A few days ago I wrote a little about the newly released song “Red River Shore” from Bob Dylan’s Tell Tale Signs collection.
Perhaps I was going a tad nuts implying that it might be the greatest thing Bob Dylan has ever done. After all, you could certainly argue that there’s nothing radical about the record. It’s not going to set the world upside down, or spark revolution in the streets, or spawn hundreds of imitators in the music biz trying to copy the “Red River Shore” sound. You could hardly imagine a simpler melody, and some might say that Bob Dylan can write a song like this in between rolling out of bed and brushing his teeth. And maybe he can, if the mood is right. Yet, the song and the performance moved me and shook me up in a way that is very rare; all the rarer, in fact, as I get older and bend a little from the weight of believing that I’ve heard it all already. And isn’t it nice to be able to get that excited about something again?
The song is stirring and poignant in direct proportion to the way in which it expresses feelings which are unspeakable. This also makes it difficult to write about, and likewise makes me personally not want to write about it too much.
There is one thing that the mind of the listener probably meditates upon, and goes back and forth about, when listening to the song, and that is the question of just who this girl is—the girl from the Red River shore. Of-course any given listener can believe that she is just a girl—some variation of an unrequited human love for whom the singer is pining. And there ain’t nothing wrong with that.
However, without wanting to speak too much to what perhaps can’t or shouldn’t be said outside of the song itself, I will say that it has crossed my mind, while listening to this song, that the girl from the Red River shore is perhaps the same “she” for this singer as the “she” of “Shelter from the Storm” is for the singer of that song. And I offer this not by way of trying to define an end to the meaning of the song, but rather to open up its possibilities (as if that’s even necessary).
In that song from Blood on the Tracks, the singer is by turns nurtured and comforted by this female figure; he is then alienated from her through his own failing ( “I took too much for granted, got my signals crossed”), and is finally left meditating at once optimistically and hopelessly on the ultimate possibility of truly knowing her or uniting with her.
Well, I’m livin’ in a foreign country but I’m bound to cross the line
Beauty walks a razor’s edge, someday I’ll make it mine.
If I could only turn back the clock to when God and her were born.
“Come in,” she said,
“I’ll give you shelter from the storm.”
“[W]hen God and her were born.” It’s one of those great lines: an imponderable line that you cannot help but ponder and ponder. It’s a poetic jump that takes the feeling of the song beyond normal expression. It sounds a little bit like some kind of secret key—like a Rosetta Stone line. But it defies being completely nailed down, and so its magic survives.

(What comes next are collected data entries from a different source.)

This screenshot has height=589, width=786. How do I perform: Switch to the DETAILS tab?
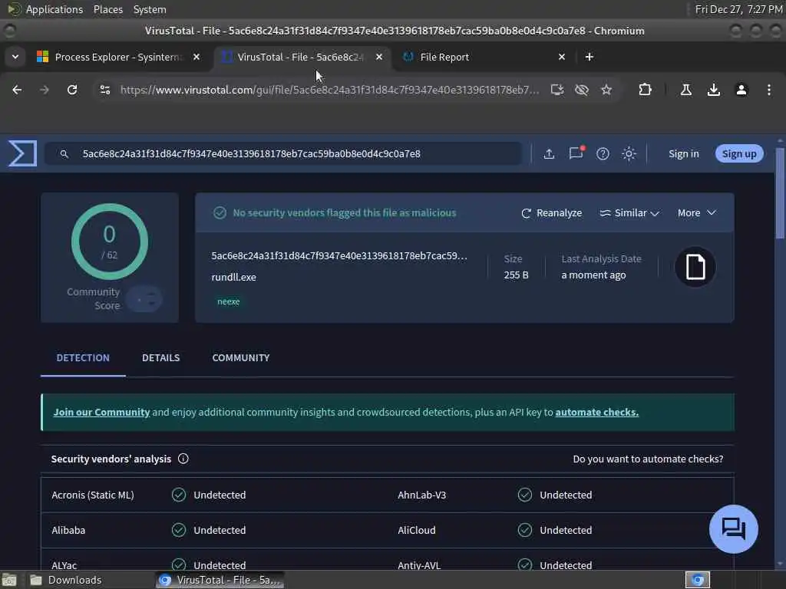click(x=160, y=357)
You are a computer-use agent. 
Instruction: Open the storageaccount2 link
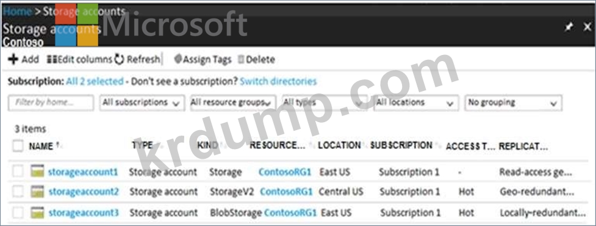coord(84,191)
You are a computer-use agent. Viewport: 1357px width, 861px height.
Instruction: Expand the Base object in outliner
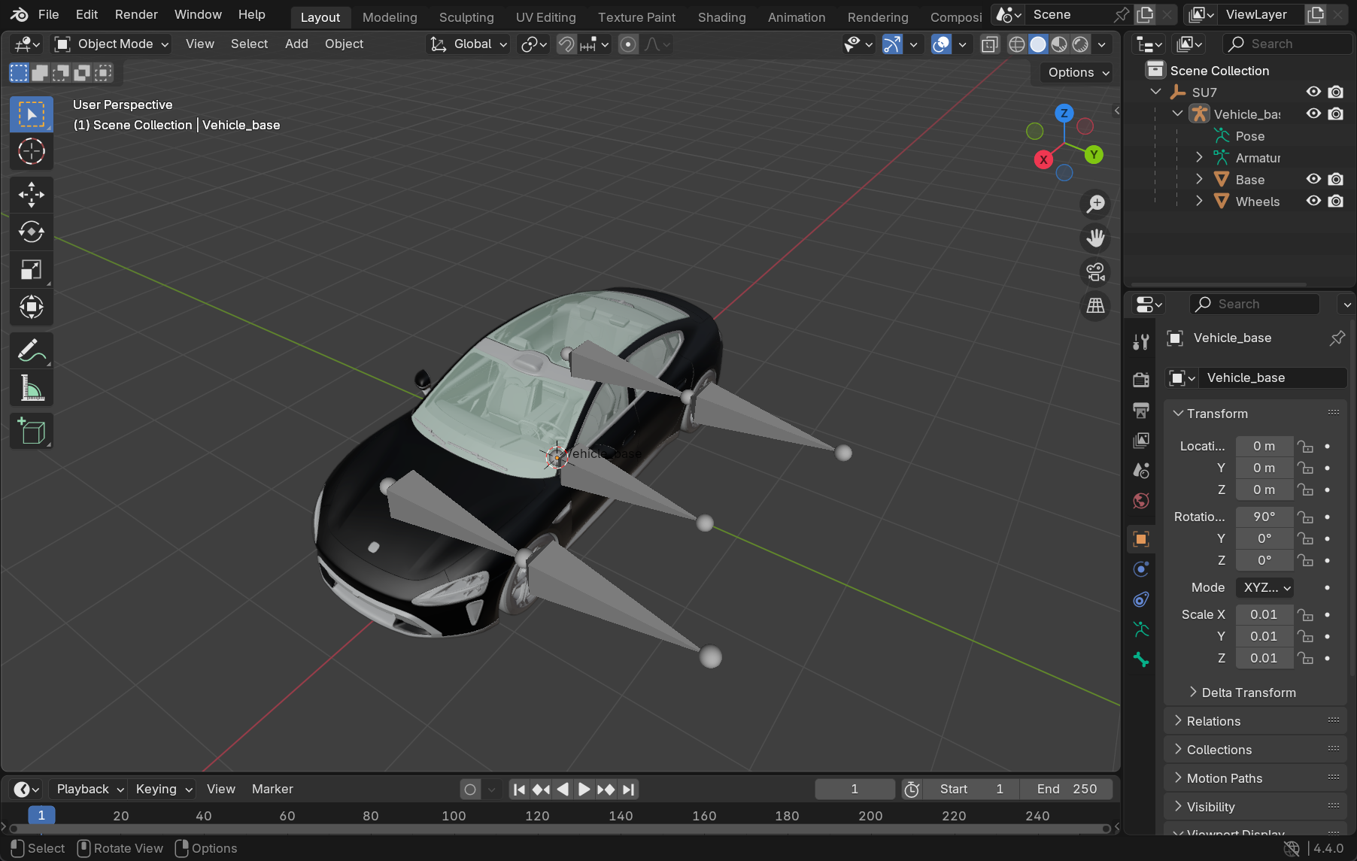click(1199, 180)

Taken in any kind of literal sense, it’s a big thing to say that someone or something has been around as long as God himself. You might be really hung up on an ex-girlfriend or boyfriend, but when you get into that kind of thinking then you’re going somewhere else entirely.
Now, the parallel with the girl from the Red River shore can perhaps be seen most clearly, likewise, in the final verse of that song. After singing about the “man full of sorrow and strife” (Is 53), whom — the singer has heard — used to be able to literally raise the dead, he sings:
Well I don’t know what kind of language he used
Or if they do that kind of thing anymore
Sometimes I think nobody ever saw me here at all
‘Cept the girl from the Red River shore
Well, when he sings about this man who used to raise the dead, we know—any listener knows, regardless of his or her own faith or lack thereof—that this singer is (just like that earlier singer) invoking none other than God himself. If this man he heard about actually did used to do that, then he was, at least in some inscrutable sense, God. Yet the singer then puts the girl from the Red River shore on a level beyond anyone else he’s ever known, and potentially beyond even that Man, when he indicates that she may have been the only one who ever actually saw him on this earth—the only one whose acknowledgment of his existence proved that he actually did exist. That is a heavy honor indeed, and quite a heavy burden for any girl from the Red River shore to bear.

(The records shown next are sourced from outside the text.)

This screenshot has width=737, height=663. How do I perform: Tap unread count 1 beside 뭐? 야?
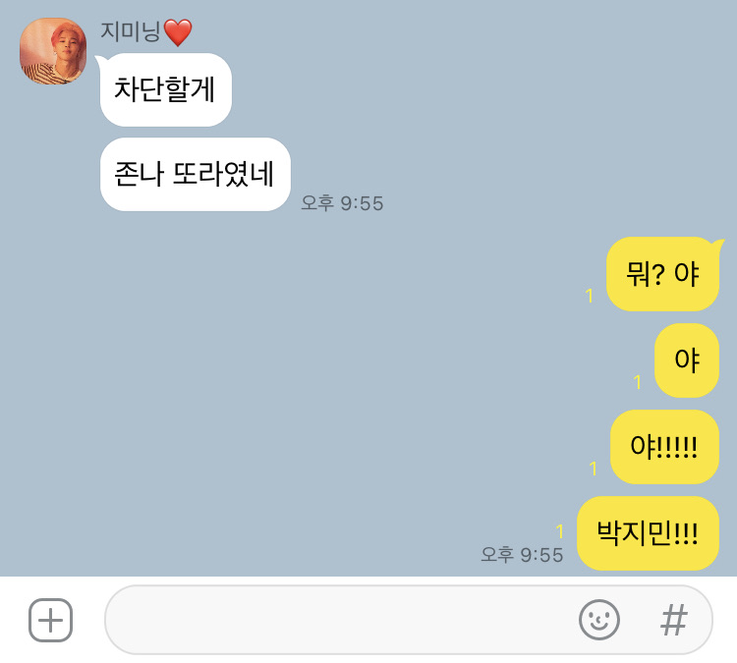[590, 296]
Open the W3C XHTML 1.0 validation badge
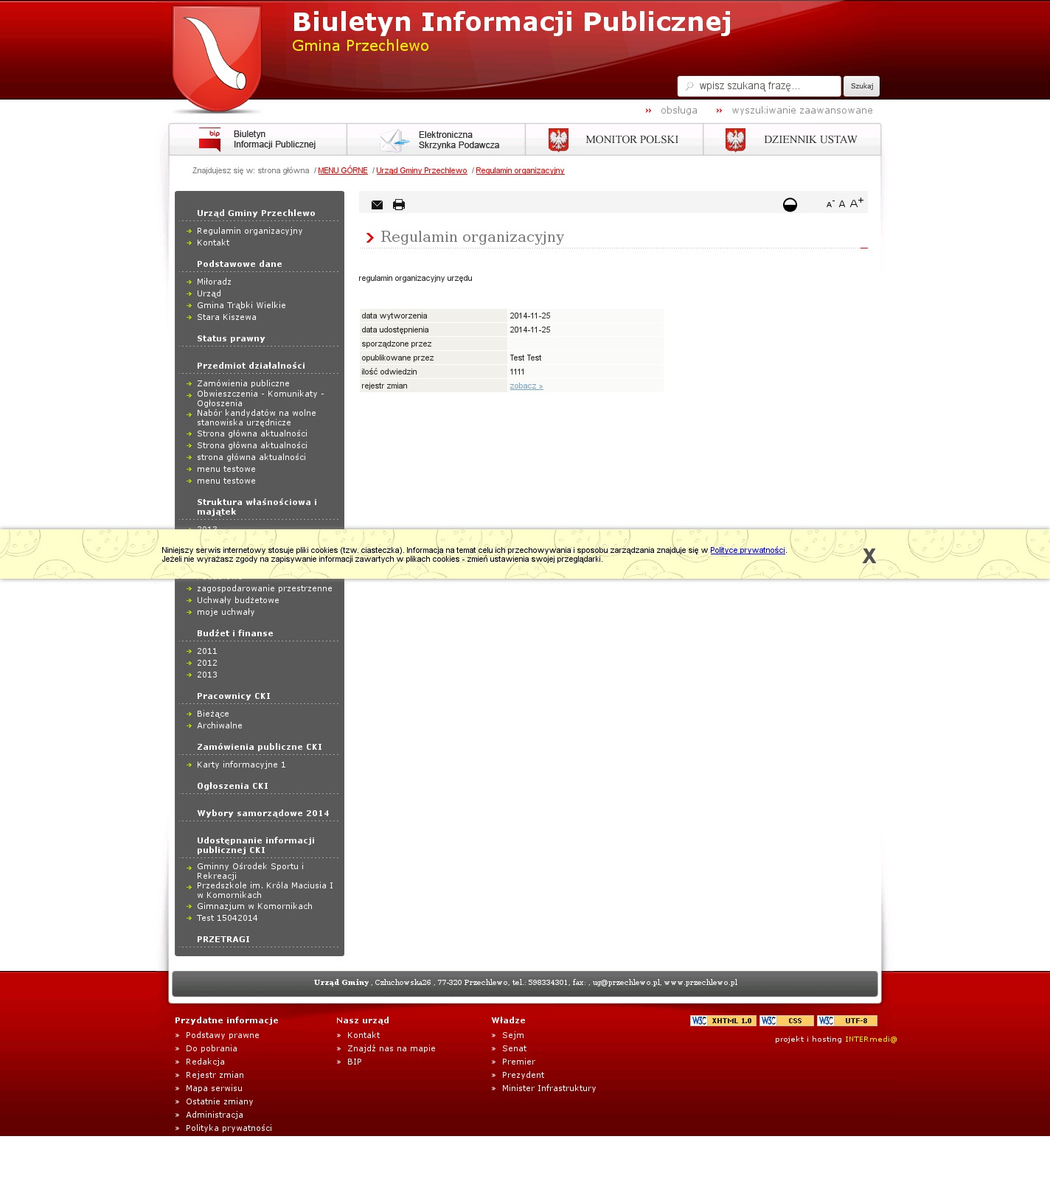This screenshot has width=1050, height=1184. point(723,1021)
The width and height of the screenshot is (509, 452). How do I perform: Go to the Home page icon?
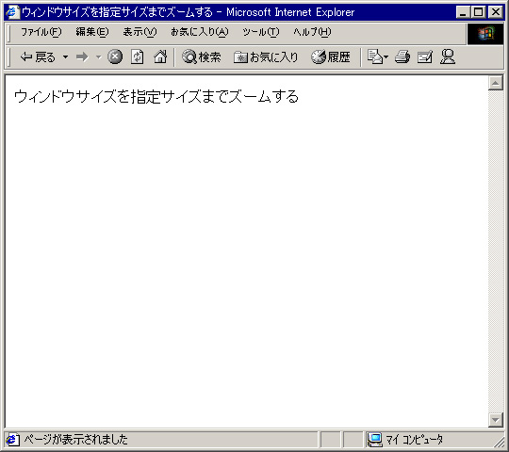coord(160,57)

Perhaps it’s worth summarizing some of the qualities of this figure—if it is one figure—this “she” who promised shelter from the storm, and this girl from the Red River shore.
Back when he was just a “creature void of form,” she was there for him. And then when he needed a “place where it’s always safe and warm,” she was there. Later, she walked up to him “so gracefully and took [his] crown of thorns.” She was there again when the entire world seemed to just pose a question that was “hopeless and forlorn.” This mysterious girl was the only one he ever wanted to want him—the one with whom he wishes he “could have spent every hour of [his] life.” He is a stranger in the land in which he is duty-bound to live, but she—and the hills—give him a song with which to get by. Although many saw them together at one time, when he goes back to inquire with them no one even knows what he’s talking about. Each day he lives is “just another day away” from that girl from the Red River shore.
So, she is the very source of song itself. From her comes comfort, protection and wisdom, at those times when he needs it most desperately. Yet she is somehow invisible to the world, and, although she has touched him, she remains just out of his reach: unattainable.
While she is an eternal presence for him, she is in some sense distinct from that other presumed eternal presence; i.e., God.
I don’t know necessarily what you might call such a being (if you’re not calling her the girl from the Red River shore). However, it cannot but strike me that, for Christians, there is actually a specific name that can be applied to a figure who meets all of these criteria. Indeed, it was that aforementioned man full of sorrow and strife who gave the figure a name, as in Luke 11:13:
If ye then, being evil, know how to give good gifts unto your children: how much more shall your heavenly Father give the Holy Spirit to them that ask him?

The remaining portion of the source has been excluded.